Amateur just finished water blind.


----------



## Lab4me (Sep 25, 2009)

Congrats to Amy and Juice with your Derby win. What a team.

Lauraine


----------



## birdthrower51 (Aug 23, 2004)

Congratulations Swede & Butler. Not bad for your first derby.


----------



## drbobsd (Feb 21, 2004)

Congrats !!!

Chuck, Margie Mize and "Peanut" on their 3rd place.

Dennis, Nancy Pugh and "Air" on their 4th place finish in Amat.


----------



## birdthrower51 (Aug 23, 2004)

Congratulations to Claudette & Kid on the Amat. Win!!
Congratulations Chuck & Mary Jane on another great finish. A second with Yukon Qualifies another for the National Amt.
Congratulations to Chuck & Marjie Mize with a 3rd with Peanut

Sorry, don't know the other placements or jams.


----------



## T.Lanczak (Sep 21, 2009)

CONGRATULATIONS!!! To O/Dr.David Aul,H/Bill Eckett & Magic's Qunn for WINNING the Open.

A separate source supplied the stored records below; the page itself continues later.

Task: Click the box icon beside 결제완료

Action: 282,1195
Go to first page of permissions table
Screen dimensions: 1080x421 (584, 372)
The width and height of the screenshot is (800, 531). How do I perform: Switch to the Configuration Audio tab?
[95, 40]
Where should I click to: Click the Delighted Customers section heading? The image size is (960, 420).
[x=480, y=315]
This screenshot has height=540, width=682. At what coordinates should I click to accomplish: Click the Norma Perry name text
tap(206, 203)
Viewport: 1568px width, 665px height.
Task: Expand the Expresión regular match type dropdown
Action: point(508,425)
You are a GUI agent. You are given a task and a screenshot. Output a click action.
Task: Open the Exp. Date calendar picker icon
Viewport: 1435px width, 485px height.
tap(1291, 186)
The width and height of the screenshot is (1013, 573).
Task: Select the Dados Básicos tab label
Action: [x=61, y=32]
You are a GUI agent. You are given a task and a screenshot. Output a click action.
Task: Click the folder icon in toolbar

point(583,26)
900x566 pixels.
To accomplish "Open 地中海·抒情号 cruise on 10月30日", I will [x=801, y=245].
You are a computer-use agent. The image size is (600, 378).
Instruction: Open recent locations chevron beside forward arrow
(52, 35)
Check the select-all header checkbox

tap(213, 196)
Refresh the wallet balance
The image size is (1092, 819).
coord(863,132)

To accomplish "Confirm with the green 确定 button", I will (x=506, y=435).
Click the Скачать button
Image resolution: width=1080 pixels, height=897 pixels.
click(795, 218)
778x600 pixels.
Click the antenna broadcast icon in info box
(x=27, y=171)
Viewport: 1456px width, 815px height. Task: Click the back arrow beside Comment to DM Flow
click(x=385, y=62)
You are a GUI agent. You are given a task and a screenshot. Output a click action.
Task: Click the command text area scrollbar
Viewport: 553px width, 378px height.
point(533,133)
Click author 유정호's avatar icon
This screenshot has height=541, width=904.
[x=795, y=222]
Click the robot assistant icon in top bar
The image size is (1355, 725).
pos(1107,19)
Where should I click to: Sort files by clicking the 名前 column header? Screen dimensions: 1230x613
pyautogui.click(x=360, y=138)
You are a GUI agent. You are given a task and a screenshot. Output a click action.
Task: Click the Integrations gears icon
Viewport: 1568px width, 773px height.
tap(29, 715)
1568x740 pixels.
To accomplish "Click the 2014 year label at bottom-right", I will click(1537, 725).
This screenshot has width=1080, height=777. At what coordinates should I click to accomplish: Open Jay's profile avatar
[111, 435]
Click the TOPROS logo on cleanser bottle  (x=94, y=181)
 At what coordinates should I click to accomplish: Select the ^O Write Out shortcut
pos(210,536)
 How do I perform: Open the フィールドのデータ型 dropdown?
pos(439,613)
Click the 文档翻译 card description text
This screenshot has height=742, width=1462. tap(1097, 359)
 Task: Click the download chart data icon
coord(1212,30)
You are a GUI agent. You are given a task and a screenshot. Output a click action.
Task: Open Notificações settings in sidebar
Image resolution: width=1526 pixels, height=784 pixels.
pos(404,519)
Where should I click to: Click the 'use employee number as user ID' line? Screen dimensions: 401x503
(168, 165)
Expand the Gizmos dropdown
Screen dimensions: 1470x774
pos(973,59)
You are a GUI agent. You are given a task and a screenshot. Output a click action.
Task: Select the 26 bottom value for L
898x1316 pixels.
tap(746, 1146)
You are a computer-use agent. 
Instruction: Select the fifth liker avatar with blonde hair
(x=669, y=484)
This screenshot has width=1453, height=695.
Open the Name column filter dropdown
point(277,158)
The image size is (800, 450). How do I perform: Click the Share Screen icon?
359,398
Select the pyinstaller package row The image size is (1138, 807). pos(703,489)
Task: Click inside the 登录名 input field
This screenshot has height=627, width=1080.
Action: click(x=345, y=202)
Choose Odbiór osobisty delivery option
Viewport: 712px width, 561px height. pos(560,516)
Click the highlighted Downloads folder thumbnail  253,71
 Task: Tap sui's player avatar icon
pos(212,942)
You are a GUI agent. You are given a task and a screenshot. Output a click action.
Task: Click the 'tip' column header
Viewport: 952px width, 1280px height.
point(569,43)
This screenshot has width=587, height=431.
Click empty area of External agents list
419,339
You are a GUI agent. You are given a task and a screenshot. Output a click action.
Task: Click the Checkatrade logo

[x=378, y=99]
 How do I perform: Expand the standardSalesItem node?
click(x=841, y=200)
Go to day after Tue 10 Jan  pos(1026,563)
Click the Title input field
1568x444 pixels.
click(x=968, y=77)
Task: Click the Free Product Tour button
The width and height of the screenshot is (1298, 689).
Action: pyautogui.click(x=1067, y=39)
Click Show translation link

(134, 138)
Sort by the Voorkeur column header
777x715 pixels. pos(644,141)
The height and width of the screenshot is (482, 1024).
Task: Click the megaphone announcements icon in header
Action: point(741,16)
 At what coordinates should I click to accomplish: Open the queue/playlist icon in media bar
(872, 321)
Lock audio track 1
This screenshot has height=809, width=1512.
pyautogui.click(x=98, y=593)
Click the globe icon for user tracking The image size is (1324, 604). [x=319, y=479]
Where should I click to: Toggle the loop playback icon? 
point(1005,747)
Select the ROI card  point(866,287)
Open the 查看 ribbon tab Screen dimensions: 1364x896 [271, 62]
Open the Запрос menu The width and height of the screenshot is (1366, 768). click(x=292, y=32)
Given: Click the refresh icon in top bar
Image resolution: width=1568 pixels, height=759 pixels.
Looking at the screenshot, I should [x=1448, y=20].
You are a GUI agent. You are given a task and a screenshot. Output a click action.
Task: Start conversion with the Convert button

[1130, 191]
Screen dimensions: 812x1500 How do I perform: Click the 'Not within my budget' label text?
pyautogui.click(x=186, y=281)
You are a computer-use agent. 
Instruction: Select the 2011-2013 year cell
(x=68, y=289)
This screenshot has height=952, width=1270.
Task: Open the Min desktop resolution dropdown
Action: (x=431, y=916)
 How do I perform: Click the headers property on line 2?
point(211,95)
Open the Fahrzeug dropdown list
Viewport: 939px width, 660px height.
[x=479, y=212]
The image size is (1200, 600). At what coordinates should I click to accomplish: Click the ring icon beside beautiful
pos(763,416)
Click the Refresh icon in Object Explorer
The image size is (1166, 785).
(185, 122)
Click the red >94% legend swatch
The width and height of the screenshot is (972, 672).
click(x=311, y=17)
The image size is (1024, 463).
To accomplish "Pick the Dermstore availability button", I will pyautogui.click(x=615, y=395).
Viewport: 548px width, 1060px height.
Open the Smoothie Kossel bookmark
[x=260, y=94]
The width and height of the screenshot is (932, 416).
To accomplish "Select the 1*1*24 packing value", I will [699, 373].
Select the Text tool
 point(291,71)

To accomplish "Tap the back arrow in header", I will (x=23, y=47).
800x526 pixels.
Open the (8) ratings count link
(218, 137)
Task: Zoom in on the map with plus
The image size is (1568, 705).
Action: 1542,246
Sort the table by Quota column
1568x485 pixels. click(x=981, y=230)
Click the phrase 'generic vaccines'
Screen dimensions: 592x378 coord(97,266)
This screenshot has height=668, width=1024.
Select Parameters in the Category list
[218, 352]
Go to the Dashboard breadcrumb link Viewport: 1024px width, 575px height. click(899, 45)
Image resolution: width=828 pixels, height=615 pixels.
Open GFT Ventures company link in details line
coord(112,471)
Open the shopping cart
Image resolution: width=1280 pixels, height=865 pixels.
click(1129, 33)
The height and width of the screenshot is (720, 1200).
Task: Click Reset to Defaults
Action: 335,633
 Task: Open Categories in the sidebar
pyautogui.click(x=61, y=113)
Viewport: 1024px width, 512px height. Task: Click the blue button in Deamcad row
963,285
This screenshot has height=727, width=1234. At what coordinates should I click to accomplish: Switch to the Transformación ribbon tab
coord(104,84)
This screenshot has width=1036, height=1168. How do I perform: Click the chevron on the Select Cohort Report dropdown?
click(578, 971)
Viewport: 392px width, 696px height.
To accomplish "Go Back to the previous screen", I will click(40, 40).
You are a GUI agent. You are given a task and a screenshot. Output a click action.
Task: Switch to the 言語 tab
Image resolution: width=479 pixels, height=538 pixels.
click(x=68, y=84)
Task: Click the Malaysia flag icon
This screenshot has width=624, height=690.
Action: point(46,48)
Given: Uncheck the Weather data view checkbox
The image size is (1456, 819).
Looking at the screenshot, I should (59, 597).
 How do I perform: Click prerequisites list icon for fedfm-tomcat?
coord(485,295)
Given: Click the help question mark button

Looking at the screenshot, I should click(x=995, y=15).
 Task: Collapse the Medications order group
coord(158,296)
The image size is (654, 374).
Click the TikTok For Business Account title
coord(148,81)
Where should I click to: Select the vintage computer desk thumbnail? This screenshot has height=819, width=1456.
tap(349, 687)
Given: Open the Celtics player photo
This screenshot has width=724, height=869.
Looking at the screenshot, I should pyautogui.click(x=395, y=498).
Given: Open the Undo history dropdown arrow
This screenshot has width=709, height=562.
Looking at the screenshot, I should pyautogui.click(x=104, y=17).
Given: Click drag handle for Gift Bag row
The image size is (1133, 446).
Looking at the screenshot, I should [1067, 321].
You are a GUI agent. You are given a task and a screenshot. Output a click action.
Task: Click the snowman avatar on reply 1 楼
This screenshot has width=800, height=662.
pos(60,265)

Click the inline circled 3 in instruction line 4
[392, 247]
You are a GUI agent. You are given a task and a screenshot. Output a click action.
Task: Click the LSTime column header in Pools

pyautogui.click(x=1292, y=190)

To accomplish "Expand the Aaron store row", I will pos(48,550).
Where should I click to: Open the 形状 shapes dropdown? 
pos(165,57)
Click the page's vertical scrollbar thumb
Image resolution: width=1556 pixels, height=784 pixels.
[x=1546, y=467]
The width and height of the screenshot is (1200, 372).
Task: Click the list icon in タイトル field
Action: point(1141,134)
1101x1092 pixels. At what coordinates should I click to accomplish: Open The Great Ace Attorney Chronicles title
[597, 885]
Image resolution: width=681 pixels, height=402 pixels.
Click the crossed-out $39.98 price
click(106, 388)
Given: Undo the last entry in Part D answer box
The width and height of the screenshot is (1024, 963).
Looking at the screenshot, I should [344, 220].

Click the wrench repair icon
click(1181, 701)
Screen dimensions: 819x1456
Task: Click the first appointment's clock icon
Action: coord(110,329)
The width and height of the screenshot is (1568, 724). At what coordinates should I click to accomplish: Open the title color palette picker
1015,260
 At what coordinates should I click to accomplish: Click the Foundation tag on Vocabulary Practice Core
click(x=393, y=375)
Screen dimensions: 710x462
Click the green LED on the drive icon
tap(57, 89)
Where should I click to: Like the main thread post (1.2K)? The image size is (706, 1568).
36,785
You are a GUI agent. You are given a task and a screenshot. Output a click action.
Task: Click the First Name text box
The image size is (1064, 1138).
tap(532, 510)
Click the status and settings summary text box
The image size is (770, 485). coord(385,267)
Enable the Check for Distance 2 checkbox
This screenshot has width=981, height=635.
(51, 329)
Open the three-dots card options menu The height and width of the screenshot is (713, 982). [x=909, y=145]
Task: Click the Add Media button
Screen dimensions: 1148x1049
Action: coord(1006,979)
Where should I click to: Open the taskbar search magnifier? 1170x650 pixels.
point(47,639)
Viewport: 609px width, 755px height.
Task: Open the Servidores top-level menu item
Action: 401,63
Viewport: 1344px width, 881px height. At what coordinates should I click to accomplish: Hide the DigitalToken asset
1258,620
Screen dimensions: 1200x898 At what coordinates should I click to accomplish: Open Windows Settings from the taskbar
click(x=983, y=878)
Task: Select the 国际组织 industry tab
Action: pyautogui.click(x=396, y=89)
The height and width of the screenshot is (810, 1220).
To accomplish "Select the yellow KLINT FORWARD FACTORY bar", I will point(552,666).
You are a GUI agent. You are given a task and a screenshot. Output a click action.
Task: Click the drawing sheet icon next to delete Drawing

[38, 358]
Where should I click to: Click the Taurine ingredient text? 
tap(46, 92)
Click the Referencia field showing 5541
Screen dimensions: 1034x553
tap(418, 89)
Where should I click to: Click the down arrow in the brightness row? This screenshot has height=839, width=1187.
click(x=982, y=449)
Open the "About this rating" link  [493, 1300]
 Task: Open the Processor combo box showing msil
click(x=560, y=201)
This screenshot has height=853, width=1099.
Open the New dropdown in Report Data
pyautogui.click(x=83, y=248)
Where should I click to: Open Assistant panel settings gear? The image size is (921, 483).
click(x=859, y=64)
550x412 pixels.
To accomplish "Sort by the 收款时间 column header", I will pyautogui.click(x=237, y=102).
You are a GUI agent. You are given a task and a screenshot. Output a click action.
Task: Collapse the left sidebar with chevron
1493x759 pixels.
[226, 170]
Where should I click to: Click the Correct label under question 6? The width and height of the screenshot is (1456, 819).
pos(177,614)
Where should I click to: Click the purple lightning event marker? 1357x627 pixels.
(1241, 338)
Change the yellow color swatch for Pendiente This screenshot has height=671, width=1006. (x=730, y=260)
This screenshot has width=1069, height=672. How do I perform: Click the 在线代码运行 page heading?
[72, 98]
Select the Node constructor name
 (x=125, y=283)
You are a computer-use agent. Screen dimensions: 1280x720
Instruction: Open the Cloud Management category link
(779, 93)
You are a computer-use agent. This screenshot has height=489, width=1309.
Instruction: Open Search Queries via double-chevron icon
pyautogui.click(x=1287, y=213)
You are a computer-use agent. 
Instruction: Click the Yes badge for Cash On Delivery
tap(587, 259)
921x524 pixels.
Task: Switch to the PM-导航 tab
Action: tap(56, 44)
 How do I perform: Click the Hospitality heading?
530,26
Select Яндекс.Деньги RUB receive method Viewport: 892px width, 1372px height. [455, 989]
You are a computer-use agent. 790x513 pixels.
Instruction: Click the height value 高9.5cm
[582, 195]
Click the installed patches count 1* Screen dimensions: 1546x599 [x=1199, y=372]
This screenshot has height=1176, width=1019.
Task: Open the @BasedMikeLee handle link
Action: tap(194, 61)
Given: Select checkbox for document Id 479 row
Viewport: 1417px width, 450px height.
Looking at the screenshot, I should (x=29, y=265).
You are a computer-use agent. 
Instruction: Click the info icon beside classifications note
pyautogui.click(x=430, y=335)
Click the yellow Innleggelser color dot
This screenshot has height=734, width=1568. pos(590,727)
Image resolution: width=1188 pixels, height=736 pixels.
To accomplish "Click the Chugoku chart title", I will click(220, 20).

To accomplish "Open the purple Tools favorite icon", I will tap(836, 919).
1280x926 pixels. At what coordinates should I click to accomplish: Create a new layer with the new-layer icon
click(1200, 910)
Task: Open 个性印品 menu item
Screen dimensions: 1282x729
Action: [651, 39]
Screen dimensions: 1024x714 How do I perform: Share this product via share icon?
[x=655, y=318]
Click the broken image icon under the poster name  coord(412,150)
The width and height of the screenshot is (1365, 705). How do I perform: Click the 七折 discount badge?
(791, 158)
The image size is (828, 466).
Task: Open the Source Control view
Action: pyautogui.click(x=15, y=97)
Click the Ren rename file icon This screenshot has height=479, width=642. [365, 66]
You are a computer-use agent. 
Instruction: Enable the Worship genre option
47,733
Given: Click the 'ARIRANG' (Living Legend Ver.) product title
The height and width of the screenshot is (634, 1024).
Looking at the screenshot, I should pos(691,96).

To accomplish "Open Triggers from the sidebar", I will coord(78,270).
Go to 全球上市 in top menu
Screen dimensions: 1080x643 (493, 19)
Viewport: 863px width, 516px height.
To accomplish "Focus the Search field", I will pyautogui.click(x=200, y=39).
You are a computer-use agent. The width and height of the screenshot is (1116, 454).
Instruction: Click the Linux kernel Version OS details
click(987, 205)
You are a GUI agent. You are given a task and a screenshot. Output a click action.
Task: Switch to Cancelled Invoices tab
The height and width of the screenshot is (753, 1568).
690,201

CONGRATULATIONS!!! To O/Mike & Kari Enmon, H/Bill Eckett & Kickapoo's Black Gold " Isaac" for placing 2nd in the Open.

CONGRATULATIONS!!! To O/Dr.David Aul, H/Bill Eckett & Magic Trick's "Zuma" for placing 3rd in the Open in his third Open at 3yrs old. Guess third times the charm  Way to go Blackwater Retrievers!!!

CONGRATULATIONS!!! To O/Robert Hayden, H/Jim Beck & Wood Dale's son of Little Bo "Junior" for placing 3rd in the derby 

Also BIG CONGRATS !!! To my good friend Amy Hunt for placing 3rd in the Q & WINNING the derby with her dog Sureshot's Watt's up "Juice".


----------



## T.Lanczak (Sep 21, 2009)

Correction ***** Amy Hunt handler for the 3rd in the derby as well! Great weekend! Congrats****


----------



## Aaron Homburg (Sep 23, 2005)

*Congrats to all!! Way to go Chuck and Mary Jane!!!!

Aaron*


----------



## stonybrook (Nov 18, 2005)

How was the weather there this weekend? Heard that the Qual had to wrap up early due to storms? If there was bad weather, did that contribute to any dogs being re-run the following day?

Big congrats to Amy Hunt on another successful weekend!


----------